I was looking through some RV forums recently and noticed many questions about how to level a travel trailer on a slope. So I did some research and learned a few things myself that I thought would be interesting to share.

Leveling your travel trailer is important for two reasons. First, it makes your camper much more comfortable for sleeping and walking around inside. Second, and most people don’t know this, it helps to ensure that your gas refrigerator functions properly. The reason a gas powered refrigerator needs to be level is that it relies on gravity to cool properly. The more out of level the camper and refrigerator are the less efficient the fridge is at keeping food cold.

So how do you level a travel trailer on a slope? Begin by leveling the travel trailer from side to side, chock the wheels and then level it from front to back by adjusting the tongue jack. When done properly your travel trailer will be stable and ready for you to safely enjoy.

Things You Will Need

Level The Camper From Side to Side First

First things first. Before you level the travel trailer find the flattest place to park. Clear the area of any debris like big rocks or branches to avoid having them interfere with leveling the travel trailer. Finding the flattest place to park will minimize the amount of slope and make leveling the camper a little easier. If possible, try to position the travel trailer so the slope runs from front to back rather than side to side. Once you have the travel trailer or camper in the best position, it’s time to begin leveling it.

Use the level to estimate how much you will need to raise the low side of the travel trailer to level it. An inexpensive bubble level is all you need to level the travel trailer. Sometimes people get confused when using a level. Lay the level from left to right on the camper’s rear bumper. The bubble in the level will float to the high side of the camper. You will need to raise the lower side of the camper which is the side opposite the bubble. It is important to remember to keep the travel trailer hitched until you are finished leveling it from side to side.

Once you have guesstimated the number of blocks you will need to level the camper it’s time to place the leveling blocks in front of the tires. Plastic leveling blocks are like super strong Lego blocks for campers. Snap them together to form a ramp for the camper and place them in front of the wheel you need to raise. If your travel trailer or camper has dual wheels you will need to place the leveling blocks in front of both wheels.

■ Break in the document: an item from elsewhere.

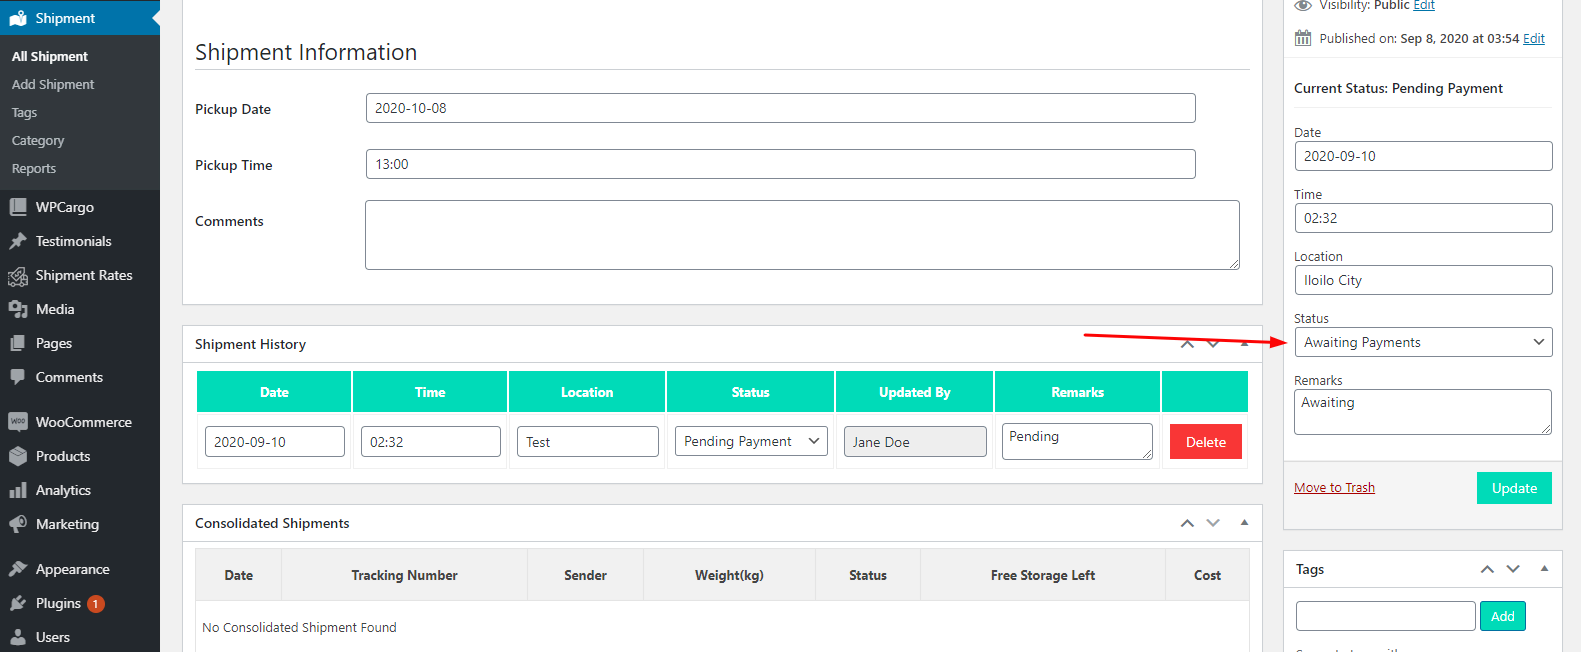Open Shipment Rates via its icon

(18, 276)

You can also use DIY wood leveling blocks instead of plastic leveling blocks. Just remember that the wood should be slightly wider than the tires. The downside to using wood is that it is heavier than plastic leveling blocks and it can crack. Wood blocks can also slide out of place when driving the travel trailer on them. Obviously, if the wood is rotten or broken, it shouldn’t be used.

Once you have the leveling blocks in place, drive the camper onto the blocks. Slowly drive the camper forward onto the leveling blocks and have someone to guide you so you know exactly when to stop. The tires should be directly on top of the blocks. If part of the tire is not on the leveling blocks you will need to drive off and reposition the blocks to make sure the entire tire is supported by the leveling blocks.

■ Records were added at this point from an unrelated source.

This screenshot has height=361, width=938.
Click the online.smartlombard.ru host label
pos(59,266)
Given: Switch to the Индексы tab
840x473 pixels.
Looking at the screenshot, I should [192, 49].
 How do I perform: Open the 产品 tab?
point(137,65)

Check to see if the camper is level once you have it situated on the leveling blocks. If the camper is not level you will need to slowly back off the blocks and add or remove a block to level the camper. Once your camper is leveled, place the wheel chocks on the wheels on both sides of the camper.

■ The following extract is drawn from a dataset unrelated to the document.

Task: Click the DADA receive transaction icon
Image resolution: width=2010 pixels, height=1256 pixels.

Place the chocks under each wheel, wedging them in place by hand. Place them beneath the downhill side of the wheels. Wheel chocks are important to hold the camper still but many folks don’t think they need to use them – you DO need wheel chocks. Normally a camper will move after people start walking around inside the camper, which makes the camper rock a little bit and then it can move. The wheel chocks keep the camper still, so use them even when you think you don’t need them.

Another Option to Level Your Travel Trailer

Another way to level your travel trailer is with Andersen Levelers. Andersen Levelers take the guesswork out of leveling your travel trailer. Therefore, you won’t drive onto the leveling blocks, find out the camper is still not level, then drive off and add or remove a block and then drive back on. Anderson Levelers have a wedge system that allows you to drive onto the wedge and pull forward until the camper is level and then you chock the wedge. It is also very important to chock the wheels on both sides of the travel trailer when using the Anderson Levelers. Just check out the video below to see how they work.

Level The Camper From Front To Back

To level the travel trailer from front to back start by either setting the jack in a wheel dock or placing a few pieces of thick strong wood under the tongue jack. The tongue jack is the front part of the travel trailer that connects to your vehicle. Once you have a solid resting spot for the jack, raise it and unhitch the camper from your vehicle’s bumper. Move your vehicle out of the way so you can finish leveling and stabilizing the camper.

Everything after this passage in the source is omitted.